--- START ---

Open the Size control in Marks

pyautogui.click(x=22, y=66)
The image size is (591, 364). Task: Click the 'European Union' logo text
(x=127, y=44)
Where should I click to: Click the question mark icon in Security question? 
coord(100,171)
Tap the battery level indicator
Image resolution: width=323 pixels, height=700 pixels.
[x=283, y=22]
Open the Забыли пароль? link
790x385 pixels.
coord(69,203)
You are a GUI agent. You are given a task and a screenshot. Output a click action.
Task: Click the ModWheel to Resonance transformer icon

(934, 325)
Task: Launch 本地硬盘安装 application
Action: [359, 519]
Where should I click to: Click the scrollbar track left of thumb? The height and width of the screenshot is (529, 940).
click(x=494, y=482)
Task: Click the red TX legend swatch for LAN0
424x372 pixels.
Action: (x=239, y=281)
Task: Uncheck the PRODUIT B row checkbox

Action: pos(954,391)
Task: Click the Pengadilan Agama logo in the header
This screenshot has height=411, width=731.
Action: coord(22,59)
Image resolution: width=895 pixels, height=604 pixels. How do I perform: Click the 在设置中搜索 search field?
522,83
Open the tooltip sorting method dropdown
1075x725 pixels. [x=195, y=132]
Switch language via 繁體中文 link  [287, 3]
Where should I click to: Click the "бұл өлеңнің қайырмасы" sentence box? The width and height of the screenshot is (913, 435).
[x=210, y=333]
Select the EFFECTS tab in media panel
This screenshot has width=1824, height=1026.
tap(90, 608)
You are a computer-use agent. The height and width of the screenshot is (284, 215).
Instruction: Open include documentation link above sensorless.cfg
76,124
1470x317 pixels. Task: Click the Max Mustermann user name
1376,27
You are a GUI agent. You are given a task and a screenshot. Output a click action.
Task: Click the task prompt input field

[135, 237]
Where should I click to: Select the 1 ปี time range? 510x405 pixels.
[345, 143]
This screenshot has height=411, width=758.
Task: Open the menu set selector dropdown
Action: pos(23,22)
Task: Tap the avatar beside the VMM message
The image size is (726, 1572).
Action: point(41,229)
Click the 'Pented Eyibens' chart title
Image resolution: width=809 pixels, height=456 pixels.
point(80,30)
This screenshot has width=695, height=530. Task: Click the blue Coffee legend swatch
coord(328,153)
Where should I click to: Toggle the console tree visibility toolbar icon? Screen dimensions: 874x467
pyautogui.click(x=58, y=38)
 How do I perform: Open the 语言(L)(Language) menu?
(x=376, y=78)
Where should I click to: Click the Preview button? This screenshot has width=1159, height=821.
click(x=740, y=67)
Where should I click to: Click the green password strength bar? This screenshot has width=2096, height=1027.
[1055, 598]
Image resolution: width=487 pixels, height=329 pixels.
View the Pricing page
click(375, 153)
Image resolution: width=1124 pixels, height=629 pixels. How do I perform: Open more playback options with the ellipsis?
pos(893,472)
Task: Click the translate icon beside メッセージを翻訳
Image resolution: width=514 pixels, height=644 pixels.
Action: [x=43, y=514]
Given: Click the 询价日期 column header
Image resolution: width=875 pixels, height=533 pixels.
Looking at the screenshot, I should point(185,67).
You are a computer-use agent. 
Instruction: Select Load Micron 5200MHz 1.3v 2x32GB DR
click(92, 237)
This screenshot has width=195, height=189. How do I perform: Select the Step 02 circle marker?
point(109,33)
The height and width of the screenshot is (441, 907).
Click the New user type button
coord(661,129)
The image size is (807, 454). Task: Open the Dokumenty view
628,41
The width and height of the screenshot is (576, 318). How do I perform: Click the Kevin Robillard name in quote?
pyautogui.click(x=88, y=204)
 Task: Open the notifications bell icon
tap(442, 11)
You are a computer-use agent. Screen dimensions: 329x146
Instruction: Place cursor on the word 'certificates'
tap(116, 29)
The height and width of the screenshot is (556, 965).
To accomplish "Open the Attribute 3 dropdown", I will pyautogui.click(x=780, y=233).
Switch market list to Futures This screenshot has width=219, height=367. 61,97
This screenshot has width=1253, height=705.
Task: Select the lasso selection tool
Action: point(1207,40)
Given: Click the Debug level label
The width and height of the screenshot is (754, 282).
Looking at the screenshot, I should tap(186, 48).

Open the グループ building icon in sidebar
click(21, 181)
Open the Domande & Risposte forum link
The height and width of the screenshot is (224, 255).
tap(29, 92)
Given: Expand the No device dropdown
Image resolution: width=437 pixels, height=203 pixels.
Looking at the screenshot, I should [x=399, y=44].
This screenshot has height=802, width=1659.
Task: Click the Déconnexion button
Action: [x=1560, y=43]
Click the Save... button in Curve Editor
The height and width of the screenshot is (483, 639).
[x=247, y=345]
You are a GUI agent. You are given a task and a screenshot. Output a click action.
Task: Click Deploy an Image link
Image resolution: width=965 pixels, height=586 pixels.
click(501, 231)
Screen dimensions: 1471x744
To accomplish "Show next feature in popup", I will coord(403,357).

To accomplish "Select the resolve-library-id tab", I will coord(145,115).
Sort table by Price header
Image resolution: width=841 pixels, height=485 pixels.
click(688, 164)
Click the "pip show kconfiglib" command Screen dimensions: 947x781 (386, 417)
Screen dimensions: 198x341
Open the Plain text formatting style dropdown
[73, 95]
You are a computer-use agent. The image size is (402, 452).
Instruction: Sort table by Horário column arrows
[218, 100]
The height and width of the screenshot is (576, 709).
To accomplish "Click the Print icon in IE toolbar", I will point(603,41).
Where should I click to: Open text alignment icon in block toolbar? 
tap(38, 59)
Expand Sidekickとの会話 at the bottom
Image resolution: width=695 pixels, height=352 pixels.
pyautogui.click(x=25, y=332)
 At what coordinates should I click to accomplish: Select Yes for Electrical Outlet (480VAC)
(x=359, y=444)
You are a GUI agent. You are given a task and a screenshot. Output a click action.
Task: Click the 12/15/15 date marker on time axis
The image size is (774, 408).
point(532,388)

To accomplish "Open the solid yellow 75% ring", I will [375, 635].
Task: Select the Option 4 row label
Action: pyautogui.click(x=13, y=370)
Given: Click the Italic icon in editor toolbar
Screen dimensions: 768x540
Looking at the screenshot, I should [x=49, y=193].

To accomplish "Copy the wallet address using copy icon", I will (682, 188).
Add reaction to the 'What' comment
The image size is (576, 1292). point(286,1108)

--- END ---

__Directions for this task__. Could you restate, word for word, the lines above from the one with "Task: Click the Pengadilan" to the one with "Task: Click the translate", both included?

__Final answer__.
Task: Click the Pengadilan Agama logo in the header
This screenshot has height=411, width=731.
Action: coord(22,59)
Image resolution: width=895 pixels, height=604 pixels. How do I perform: Click the 在设置中搜索 search field?
522,83
Open the tooltip sorting method dropdown
1075x725 pixels. [x=195, y=132]
Switch language via 繁體中文 link  [287, 3]
Where should I click to: Click the "бұл өлеңнің қайырмасы" sentence box? The width and height of the screenshot is (913, 435).
[x=210, y=333]
Select the EFFECTS tab in media panel
This screenshot has width=1824, height=1026.
tap(90, 608)
You are a computer-use agent. The height and width of the screenshot is (284, 215).
Instruction: Open include documentation link above sensorless.cfg
76,124
1470x317 pixels. Task: Click the Max Mustermann user name
1376,27
You are a GUI agent. You are given a task and a screenshot. Output a click action.
Task: Click the task prompt input field

[135, 237]
Where should I click to: Select the 1 ปี time range? 510x405 pixels.
[345, 143]
This screenshot has height=411, width=758.
Task: Open the menu set selector dropdown
Action: pos(23,22)
Task: Tap the avatar beside the VMM message
The image size is (726, 1572).
Action: point(41,229)
Click the 'Pented Eyibens' chart title
Image resolution: width=809 pixels, height=456 pixels.
point(80,30)
This screenshot has width=695, height=530. Task: Click the blue Coffee legend swatch
coord(328,153)
Where should I click to: Toggle the console tree visibility toolbar icon? Screen dimensions: 874x467
pyautogui.click(x=58, y=38)
 How do I perform: Open the 语言(L)(Language) menu?
(x=376, y=78)
Where should I click to: Click the Preview button? This screenshot has width=1159, height=821.
click(x=740, y=67)
Where should I click to: Click the green password strength bar? This screenshot has width=2096, height=1027.
[1055, 598]
Image resolution: width=487 pixels, height=329 pixels.
View the Pricing page
click(375, 153)
Image resolution: width=1124 pixels, height=629 pixels. How do I perform: Open more playback options with the ellipsis?
pos(893,472)
Task: Click the translate icon beside メッセージを翻訳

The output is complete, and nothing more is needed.